Pulmonary inflammatory Myofibroblastic tumor indistinguishable from tuberculosis: a case report in a five-year-old child with hemoptysis

Background

Pulmonary inflammatory myofibroblastic tumor (PIMT) is a rare disease in China and its incidence is much lower than that of tuberculosis. PIMT accounts for only 0.04–1.2% of all lung tumors. PIMT can occurs in any age and nearly every part of the body. The clinical symptoms and radiological features of PIMT are nonspecific. Diagnosis is only made on the basis of histopathologic or immunohistochemical evaluation of the postoperation resected tissue. The therapeutic approach to PIMT should rely mainly on complete surgical resection.

Case presentation

We report a case of PIMT with hemoptysis. The girl was misdiagnosed with tuberculosis and treated with anti-tuberculous drugs for a long period of time. A right upper and middle lobectomy was performed and further assessment of the tissue demonstrated a pathologic diagnosis of PIMT.

Conclusions

Despite a high incidence of tuberculosis, we must consider the possibility of PIMTs in such cases to prevent misdiagnosis and mistreatment.
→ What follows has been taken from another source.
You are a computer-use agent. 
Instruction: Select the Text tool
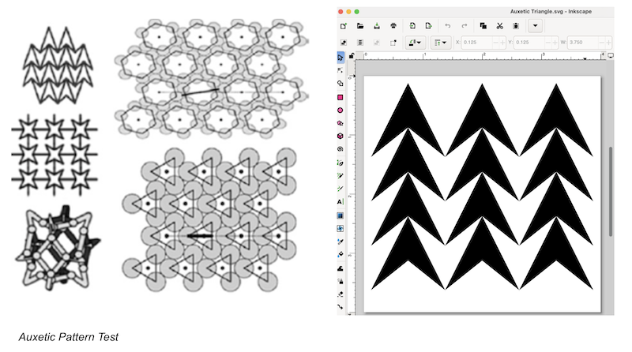click(340, 201)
Inflammatory myofibroblastic tumor (IMT) is an uncommon pathological entity with variable locations, such as spleen, breast, maxillary sinus, epididymis, xcentral nervous system, and soft tissues [1, 2].The highest incidence occurs in the lungs of children and adolescents. Pulmonary inflammatory myofibroblastic tumor (PIMT) accounts for only 0.04–1.2% of all lung tumors [3, 4]. First defined by Brunn in 1939, histologically, it is composed of fascicles of spindle cells with a prominent inflammatory infiltrate [5]. And PIMT is considered as real neoplasm now, because of the proliferation of myofibroblastic cells and the malignant behavior with a high potential for recurrence [6, 7].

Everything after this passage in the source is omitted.